* [ASSIGNMENT]: All of the data must be retyped exactly, with nothing left out.

··· EXCERPTED RECORDS ···

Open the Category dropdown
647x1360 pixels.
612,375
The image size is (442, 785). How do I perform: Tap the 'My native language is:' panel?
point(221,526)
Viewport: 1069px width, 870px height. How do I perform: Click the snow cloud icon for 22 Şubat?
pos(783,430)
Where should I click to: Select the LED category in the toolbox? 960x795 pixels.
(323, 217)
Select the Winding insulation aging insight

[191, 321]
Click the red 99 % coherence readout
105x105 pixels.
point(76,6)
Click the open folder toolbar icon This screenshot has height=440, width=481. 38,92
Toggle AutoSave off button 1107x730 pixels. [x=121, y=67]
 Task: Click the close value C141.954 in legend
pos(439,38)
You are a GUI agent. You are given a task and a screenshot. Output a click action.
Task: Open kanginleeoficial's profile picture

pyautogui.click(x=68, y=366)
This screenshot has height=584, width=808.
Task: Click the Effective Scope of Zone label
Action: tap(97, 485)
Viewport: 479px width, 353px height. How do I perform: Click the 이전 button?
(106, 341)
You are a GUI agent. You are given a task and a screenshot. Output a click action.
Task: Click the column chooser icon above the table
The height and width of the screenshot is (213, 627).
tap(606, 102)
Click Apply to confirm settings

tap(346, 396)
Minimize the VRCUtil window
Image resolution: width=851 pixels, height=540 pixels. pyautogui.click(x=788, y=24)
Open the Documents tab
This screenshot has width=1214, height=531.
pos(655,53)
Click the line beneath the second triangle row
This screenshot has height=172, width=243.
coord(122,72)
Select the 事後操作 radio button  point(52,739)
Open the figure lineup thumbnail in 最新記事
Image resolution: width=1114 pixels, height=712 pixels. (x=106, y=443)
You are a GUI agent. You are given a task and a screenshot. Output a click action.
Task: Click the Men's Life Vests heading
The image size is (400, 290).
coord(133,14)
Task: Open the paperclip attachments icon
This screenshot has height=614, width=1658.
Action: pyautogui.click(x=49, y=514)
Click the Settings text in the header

···

* [WRITTEN RESPONSE]:
Open the Category dropdown
647x1360 pixels.
612,375
The image size is (442, 785). How do I perform: Tap the 'My native language is:' panel?
point(221,526)
Viewport: 1069px width, 870px height. How do I perform: Click the snow cloud icon for 22 Şubat?
pos(783,430)
Where should I click to: Select the LED category in the toolbox? 960x795 pixels.
(323, 217)
Select the Winding insulation aging insight

[191, 321]
Click the red 99 % coherence readout
105x105 pixels.
point(76,6)
Click the open folder toolbar icon This screenshot has height=440, width=481. 38,92
Toggle AutoSave off button 1107x730 pixels. [x=121, y=67]
 Task: Click the close value C141.954 in legend
pos(439,38)
You are a GUI agent. You are given a task and a screenshot. Output a click action.
Task: Open kanginleeoficial's profile picture

pyautogui.click(x=68, y=366)
This screenshot has height=584, width=808.
Task: Click the Effective Scope of Zone label
Action: tap(97, 485)
Viewport: 479px width, 353px height. How do I perform: Click the 이전 button?
(106, 341)
You are a GUI agent. You are given a task and a screenshot. Output a click action.
Task: Click the column chooser icon above the table
The height and width of the screenshot is (213, 627).
tap(606, 102)
Click Apply to confirm settings

tap(346, 396)
Minimize the VRCUtil window
Image resolution: width=851 pixels, height=540 pixels. pyautogui.click(x=788, y=24)
Open the Documents tab
This screenshot has width=1214, height=531.
pos(655,53)
Click the line beneath the second triangle row
This screenshot has height=172, width=243.
coord(122,72)
Select the 事後操作 radio button  point(52,739)
Open the figure lineup thumbnail in 最新記事
Image resolution: width=1114 pixels, height=712 pixels. (x=106, y=443)
You are a GUI agent. You are given a task and a screenshot. Output a click action.
Task: Click the Men's Life Vests heading
The image size is (400, 290).
coord(133,14)
Task: Open the paperclip attachments icon
This screenshot has height=614, width=1658.
Action: pyautogui.click(x=49, y=514)
Click the Settings text in the header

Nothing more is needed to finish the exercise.